First of all, if nothing else is done, there ought to be something done to bind the electorate. The freewheeling elector, I think, should be done in. It has been expressed as recently as December when, as I said earlier, one elector did vote for Reagan [who opposed Ford in the primaries that year]. I don’t know what he would have done–you raised the question: What would have happened had Ford put it together and ended up with 270 electoral votes. Would he have had 270 electoral votes when the Electoral College met and we counted the votes? I don’t know. I guess the way it turned out it would have been 269 to 268. Ford would have still been president. But then you’d be in the shopping business.I can say it didn’t come from President Ford at the White House, but we were looking around on the theory that maybe Ohio might turn around because they had an automatic recount. We were shopping–not shopping, excuse me. Looking around for electors. Some took a look at Missouri, some were looking at Louisiana, some in Mississippi, because their laws are a little bit different. And we might have picked up one or two in Louisiana. There were allegations of fraud maybe in Mississippi, and something else in Missouri. We needed to pick up three or four after Ohio. So that may happen in any event. But it just seems to me that the temptation is there for that elector in a very tight race to really negotiate quite a bunch.

Dole’s comments caught the attention of reporters at the hearing. As the Washington Post’s T.R. Reid related in a story the next day,

Dole explained later to reporters that he had been referring to “just some speculative discussions” among Republican campaign aides when it appeared that Ford might come within four electoral votes of victory. He said Ford had “effectively scotched any plan like that” by conceding to Carter the morning after the election.

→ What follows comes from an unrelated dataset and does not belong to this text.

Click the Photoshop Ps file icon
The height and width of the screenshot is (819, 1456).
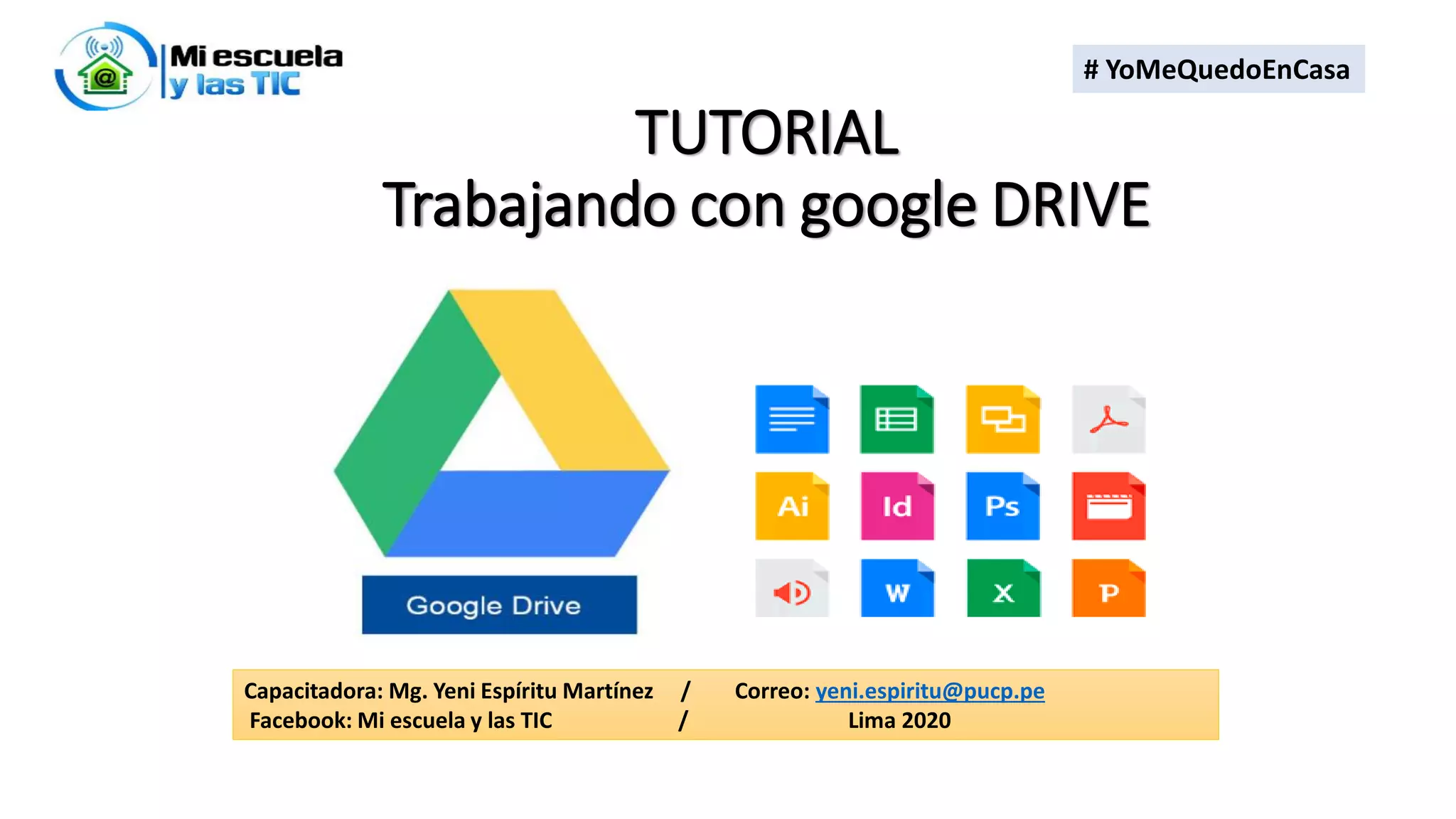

A Post editorial a few days later said Dole’s remarks “ought to be enough to do in the Electoral College once and for all.” Failing that, perhaps they ought to prevent any self-righteous denunciations by the Bush transition concerning efforts by Democrats emphatically not affiliated with Gore’s campaign to flip Bush electors.

The obvious question, of course, is whether Cheney (and for that matter, Baker, who was Bush’s recount scold) participated in the Ford campaign’s Wild Night of Naughtiness. It seems to Chatterbox both would have had to have done so. Dole, after all, wasn’t some low-level functionary on the Ford campaign; he was the vice-presidential candidate. What he knew, the guys in charge surely knew. Alas, Chatterbox can’t quite prove it. Doug Bailey, who did ads for the Ford campaign, told Chatterbox,

I remember thinking, and a number of us thinking, somehow hoping to, and then being embarrassed by the fact that we had had the thought, to hope that somehow a couple of states which weren’t going quite right … hoping to turn out with the outcome of the popular vote going Carter’s way but nonetheless we were gonna win it. I remember having those thoughts.

But Bailey emphasized that he was contemplating a recount strategy, not an elector-flipping strategy:

I don’t remember a sit-down discussion or a serious discussion of any kind with anybody about going elector-shopping. … But I’m not sure I would have been in on any such discussion.

Chatterbox has placed calls to Baker, Dole (who may be slightly embarrassed now about the incident, in view of his Nov. 17 New York Times op-ed urging Gore to concede), and a few other Ford campaign aides, and will pass along additional information when he has it. Meanwhile, any comments from the vice president-elect on the topic would be welcome.